◆ GIVEN ENTRIES:
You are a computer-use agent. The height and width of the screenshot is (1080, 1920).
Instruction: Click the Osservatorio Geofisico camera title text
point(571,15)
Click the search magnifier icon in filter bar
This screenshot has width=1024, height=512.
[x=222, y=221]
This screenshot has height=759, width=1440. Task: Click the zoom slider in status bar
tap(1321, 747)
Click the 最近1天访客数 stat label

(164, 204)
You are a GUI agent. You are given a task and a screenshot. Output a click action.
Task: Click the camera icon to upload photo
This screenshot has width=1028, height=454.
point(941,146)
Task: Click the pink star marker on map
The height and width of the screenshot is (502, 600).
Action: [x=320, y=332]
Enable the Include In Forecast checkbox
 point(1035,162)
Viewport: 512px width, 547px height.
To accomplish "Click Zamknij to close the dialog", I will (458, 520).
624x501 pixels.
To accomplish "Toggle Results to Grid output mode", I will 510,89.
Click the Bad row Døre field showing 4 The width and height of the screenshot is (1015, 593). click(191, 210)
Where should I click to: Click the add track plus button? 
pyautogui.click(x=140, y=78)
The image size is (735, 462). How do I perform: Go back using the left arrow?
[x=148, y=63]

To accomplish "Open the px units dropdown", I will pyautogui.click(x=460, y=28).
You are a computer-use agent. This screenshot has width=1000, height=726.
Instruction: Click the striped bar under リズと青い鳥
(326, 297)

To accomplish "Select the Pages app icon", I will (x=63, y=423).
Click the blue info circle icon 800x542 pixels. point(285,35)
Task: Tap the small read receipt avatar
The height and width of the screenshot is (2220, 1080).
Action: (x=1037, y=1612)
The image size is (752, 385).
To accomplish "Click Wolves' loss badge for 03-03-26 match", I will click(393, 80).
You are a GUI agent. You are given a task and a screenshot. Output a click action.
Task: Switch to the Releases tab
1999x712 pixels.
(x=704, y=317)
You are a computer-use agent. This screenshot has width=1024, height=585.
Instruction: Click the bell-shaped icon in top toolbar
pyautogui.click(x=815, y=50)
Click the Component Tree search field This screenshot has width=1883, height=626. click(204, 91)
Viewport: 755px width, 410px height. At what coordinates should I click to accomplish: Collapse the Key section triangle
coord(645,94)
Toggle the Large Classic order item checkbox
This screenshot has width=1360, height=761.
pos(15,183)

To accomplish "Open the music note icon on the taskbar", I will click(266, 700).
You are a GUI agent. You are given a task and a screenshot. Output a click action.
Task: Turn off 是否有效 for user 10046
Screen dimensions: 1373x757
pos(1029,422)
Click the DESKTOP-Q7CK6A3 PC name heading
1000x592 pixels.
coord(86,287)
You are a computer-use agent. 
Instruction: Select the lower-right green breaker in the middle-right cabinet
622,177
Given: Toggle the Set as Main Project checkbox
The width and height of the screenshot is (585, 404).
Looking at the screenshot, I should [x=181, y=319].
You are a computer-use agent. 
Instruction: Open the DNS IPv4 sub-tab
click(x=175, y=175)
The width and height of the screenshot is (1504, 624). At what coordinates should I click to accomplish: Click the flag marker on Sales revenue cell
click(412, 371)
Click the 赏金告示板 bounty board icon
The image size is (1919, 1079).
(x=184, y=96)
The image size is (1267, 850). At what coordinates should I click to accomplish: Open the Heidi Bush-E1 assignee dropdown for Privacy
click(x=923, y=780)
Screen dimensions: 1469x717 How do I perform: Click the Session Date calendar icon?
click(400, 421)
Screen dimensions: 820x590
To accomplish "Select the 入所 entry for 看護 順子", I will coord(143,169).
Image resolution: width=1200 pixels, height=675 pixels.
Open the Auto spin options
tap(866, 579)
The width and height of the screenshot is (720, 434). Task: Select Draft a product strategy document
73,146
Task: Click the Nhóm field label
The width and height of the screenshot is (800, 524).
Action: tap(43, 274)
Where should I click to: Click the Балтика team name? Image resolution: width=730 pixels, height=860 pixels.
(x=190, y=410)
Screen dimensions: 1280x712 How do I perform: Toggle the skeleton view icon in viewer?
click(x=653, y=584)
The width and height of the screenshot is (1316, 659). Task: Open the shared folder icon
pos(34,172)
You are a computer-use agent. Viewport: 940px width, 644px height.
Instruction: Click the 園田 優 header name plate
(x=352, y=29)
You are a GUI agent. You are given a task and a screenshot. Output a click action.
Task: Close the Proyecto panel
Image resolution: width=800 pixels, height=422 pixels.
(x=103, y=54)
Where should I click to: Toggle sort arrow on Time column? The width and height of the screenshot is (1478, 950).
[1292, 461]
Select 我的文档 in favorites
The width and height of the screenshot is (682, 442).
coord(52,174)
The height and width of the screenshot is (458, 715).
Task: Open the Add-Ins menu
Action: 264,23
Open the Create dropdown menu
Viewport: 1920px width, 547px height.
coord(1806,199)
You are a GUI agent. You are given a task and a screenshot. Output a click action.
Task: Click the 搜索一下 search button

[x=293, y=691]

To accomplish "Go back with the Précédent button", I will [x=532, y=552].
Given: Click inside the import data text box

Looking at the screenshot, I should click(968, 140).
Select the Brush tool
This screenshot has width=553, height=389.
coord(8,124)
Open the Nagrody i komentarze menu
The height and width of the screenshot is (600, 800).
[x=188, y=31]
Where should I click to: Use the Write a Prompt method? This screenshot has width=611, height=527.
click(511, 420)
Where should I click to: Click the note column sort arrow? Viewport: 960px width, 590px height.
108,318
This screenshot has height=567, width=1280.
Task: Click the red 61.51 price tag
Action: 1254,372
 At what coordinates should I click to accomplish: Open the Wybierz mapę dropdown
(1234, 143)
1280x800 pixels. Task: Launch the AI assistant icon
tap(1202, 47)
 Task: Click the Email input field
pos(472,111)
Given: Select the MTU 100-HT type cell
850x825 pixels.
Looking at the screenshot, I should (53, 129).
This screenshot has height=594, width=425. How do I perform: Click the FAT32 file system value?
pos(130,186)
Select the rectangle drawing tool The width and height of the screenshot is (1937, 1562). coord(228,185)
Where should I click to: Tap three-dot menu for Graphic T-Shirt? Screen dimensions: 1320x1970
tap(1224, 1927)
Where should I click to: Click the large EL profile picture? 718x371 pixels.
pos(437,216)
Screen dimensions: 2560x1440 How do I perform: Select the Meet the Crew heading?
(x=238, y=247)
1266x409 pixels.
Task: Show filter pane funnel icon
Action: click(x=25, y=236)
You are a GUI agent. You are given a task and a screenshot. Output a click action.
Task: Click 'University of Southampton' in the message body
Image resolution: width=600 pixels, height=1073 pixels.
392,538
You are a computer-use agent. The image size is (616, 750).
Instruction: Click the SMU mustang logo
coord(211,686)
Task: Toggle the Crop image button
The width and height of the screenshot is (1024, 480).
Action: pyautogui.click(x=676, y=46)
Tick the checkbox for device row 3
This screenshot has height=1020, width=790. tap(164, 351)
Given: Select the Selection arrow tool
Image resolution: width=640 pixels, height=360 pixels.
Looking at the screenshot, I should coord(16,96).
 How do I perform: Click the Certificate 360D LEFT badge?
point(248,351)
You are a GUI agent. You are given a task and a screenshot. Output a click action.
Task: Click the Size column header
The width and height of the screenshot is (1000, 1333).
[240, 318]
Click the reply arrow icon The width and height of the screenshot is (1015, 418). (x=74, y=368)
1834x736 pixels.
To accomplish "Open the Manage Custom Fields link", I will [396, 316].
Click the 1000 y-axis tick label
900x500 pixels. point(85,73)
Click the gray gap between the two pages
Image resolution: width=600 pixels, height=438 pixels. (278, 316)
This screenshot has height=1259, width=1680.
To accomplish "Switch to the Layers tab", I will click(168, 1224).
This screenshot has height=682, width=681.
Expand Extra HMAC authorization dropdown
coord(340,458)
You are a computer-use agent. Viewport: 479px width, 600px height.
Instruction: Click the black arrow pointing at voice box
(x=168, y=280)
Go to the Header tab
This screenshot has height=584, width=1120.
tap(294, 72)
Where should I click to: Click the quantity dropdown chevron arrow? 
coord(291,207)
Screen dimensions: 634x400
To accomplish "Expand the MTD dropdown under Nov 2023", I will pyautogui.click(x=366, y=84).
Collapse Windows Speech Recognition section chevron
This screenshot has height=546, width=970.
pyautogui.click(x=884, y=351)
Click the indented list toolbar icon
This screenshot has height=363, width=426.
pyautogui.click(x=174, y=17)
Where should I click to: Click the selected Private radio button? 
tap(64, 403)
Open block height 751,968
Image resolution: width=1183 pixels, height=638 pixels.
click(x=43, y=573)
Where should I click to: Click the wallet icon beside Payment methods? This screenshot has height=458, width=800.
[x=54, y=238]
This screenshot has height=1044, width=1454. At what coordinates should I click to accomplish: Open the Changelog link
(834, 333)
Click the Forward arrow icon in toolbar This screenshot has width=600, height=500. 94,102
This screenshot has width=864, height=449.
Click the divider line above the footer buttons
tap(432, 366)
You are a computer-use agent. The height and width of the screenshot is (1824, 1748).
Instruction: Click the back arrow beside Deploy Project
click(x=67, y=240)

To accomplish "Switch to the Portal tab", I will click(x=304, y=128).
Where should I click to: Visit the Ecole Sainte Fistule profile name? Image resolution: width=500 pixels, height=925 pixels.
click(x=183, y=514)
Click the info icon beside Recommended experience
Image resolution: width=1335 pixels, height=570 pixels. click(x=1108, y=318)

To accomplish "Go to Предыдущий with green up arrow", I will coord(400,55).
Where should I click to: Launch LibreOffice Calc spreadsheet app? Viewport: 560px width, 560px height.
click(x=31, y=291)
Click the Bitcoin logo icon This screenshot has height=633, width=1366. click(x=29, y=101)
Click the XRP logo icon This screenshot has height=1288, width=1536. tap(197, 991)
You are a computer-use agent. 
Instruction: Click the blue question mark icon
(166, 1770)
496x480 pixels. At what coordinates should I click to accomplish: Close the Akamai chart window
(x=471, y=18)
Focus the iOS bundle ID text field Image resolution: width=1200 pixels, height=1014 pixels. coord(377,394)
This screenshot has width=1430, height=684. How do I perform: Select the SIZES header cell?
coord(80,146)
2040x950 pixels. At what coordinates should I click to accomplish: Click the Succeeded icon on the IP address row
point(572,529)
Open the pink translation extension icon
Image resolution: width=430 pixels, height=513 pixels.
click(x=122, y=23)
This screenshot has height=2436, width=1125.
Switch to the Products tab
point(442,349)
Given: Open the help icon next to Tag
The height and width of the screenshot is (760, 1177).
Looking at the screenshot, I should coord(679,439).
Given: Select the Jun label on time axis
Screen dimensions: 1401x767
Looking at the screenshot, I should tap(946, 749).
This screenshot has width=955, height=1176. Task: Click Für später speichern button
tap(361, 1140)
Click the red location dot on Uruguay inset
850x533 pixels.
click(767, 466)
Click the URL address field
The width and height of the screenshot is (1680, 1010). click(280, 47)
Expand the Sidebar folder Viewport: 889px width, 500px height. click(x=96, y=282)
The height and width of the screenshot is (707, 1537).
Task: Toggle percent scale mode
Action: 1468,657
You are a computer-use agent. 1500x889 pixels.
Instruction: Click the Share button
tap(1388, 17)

◆ DIRECTIONS FOR THIS TASK:
Check each line of the listing above for the string "computer" and return those that contain it.

◆ ANSWER TO THIS TASK:
You are a computer-use agent. The height and width of the screenshot is (1080, 1920).
You are a computer-use agent. This screenshot has width=1000, height=726.
You are a computer-use agent. This screenshot has width=1024, height=585.
You are a computer-use agent. 
You are a computer-use agent. 
You are a computer-use agent. Viewport: 940px width, 644px height.
You are a computer-use agent. The image size is (616, 750).
You are a computer-use agent. Viewport: 479px width, 600px height.
You are a computer-use agent. The height and width of the screenshot is (1824, 1748).
You are a computer-use agent. 
You are a computer-use agent. 1500x889 pixels.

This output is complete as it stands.